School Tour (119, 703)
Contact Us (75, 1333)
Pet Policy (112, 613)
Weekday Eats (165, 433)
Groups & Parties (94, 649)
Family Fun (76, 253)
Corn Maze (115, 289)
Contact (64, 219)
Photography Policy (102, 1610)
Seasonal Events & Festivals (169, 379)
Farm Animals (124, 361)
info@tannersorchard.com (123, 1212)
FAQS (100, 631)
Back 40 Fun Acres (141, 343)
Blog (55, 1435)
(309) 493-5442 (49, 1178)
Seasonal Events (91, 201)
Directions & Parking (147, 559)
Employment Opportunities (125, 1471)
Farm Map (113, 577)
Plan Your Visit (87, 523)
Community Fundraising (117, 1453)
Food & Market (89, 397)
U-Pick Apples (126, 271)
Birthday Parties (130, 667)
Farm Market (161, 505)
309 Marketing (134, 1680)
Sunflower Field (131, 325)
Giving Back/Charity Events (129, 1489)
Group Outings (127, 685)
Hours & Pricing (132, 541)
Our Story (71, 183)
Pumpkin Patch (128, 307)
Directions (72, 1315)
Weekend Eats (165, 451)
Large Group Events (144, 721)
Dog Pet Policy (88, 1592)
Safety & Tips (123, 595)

+---+

Your task - Whenever a line of the data includes "Events", copy that line.

Your solution -
Seasonal Events & Festivals (169, 379)
Seasonal Events (91, 201)
Giving Back/Charity Events (129, 1489)
Large Group Events (144, 721)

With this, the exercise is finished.